Clint Eastwood erlebt seinen dritten Frühling

Auch mit seinen 68 Jahren kann der Reporter Steve Everett (Clint Eastwood) von jungen Blondinen nicht ablassen. Der Film beginnt in einer Bar, wo der alte Charmeur eine 23jährige Kollegin zu verführen sucht. Sie läßt ihn abblitzen, doch noch in der gleichen Nacht findet Everett Trost bei der Gattin seines Redaktionskollegen. Man merkt, daß Clint Eastwood sich diese Rolle selbst auf den Leib geschrieben hat. Neben Robert Redford steht kaum ein anderer Schauspieler derart für die Unsterblichkeit männlichen Sex-Appeals.
Während sein Chefredakteur (James Woods) ihn schulterklopfend zur neuesten Eroberung beglückwünscht, zeigt Everett weder Reue noch Stolz, denn er hat sich auf gleiche Weise schon zuoft hineingeritten und Ehe wie Karriere ruiniert. Hinter der Herzensbrecherfassade wird das Trümmerfeld seines Lebens sichtbar. Seine Frau wird später den Ehering vom Finger ziehen und zu ihm sagen: "Wenn das eine Kugel wäre, wärst Du tot."
Das Privatleben eines Filmhelden ist normalerweise nur schmückendes Beiwerk. In Eastwoods Ein wahres Verbrechen nimmt es fast mehr Raum ein als die eigentliche Geschichte, die wieder einmal das Thema Todesstrafe behandelt. Eigentlich sollte Everett nur ein kurzes Interview für die Klatschspalte mit dem schwarzen Verurteilten Frank Beachum (Isaiah Washington) führen. Aber Everett ist ein Reporter alter Schule mit einer unbestechlichen Nase für stinkende Stories. Daß hier der Falsche staatlicherseits zu Tode gespritzt werden soll, ahnt der zynische Reporter zunächst nur, und ihm bleiben ganze zwölf Stunden Zeit, hierfür stichhaltige Beweise zu sammeln.

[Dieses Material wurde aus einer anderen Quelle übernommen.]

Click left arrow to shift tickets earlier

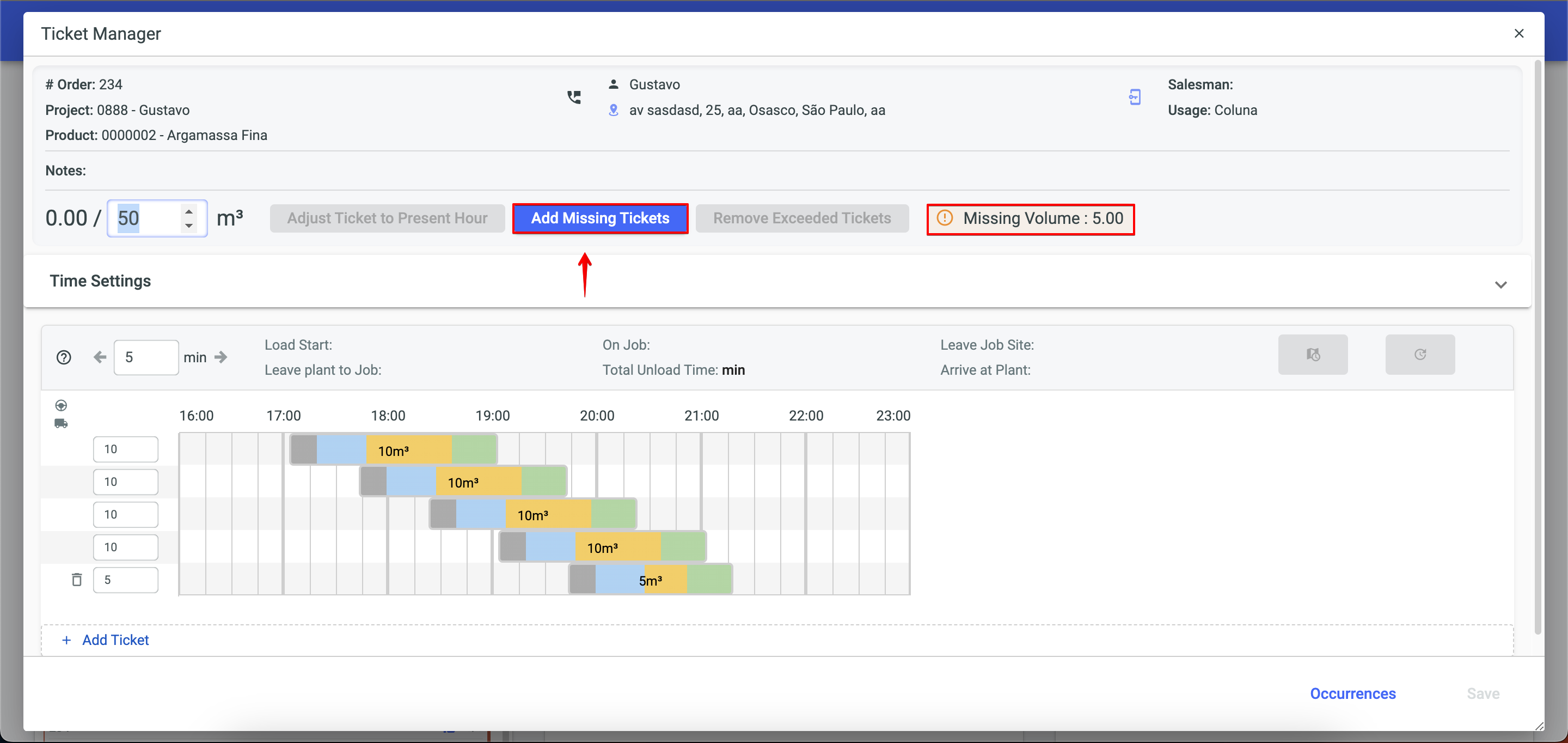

Der Blick auf die Uhr gehört auch hier, wie in Last Dance und Dead Man Walking, zum wiederkehrenden Motiv der Todesstrafendramaturgie. Trotzdem kommt erst in den letzten dreißig Filmminuten wirkliche Rettungshektik auf, denn die Recherchen werden immer wieder unterbrochen von flüchtigen Zoobesuchen mit dem Töchterchen, einer handfesten Ehekrise, redaktionellen Debatten und Konfrontationen mit dem betrogenen Ehemann. Irgendwie wollen die beiden Stränge des Films - das Private und das Politische - nicht so recht zusammenwachsen. Einerseits ist das Todesstrafenthema moralisch zu gewichtig, um allein als Vehikel für Eastwoods Selbstbespiegelung herzuhalten. Andererseits ist das liebevoll ausgeschmückte Portrait des greisen Draufgängers weitaus interessanter als die etwas abgeschmackte Hinrichtungsdramaturgie. Als altersschlaues, locker erzähltes Genrestück aus dem Journalistenmilieu könnte Ein wahres Verbrechen sicherlich auch ohne lästige moralische Attitüden auskommen.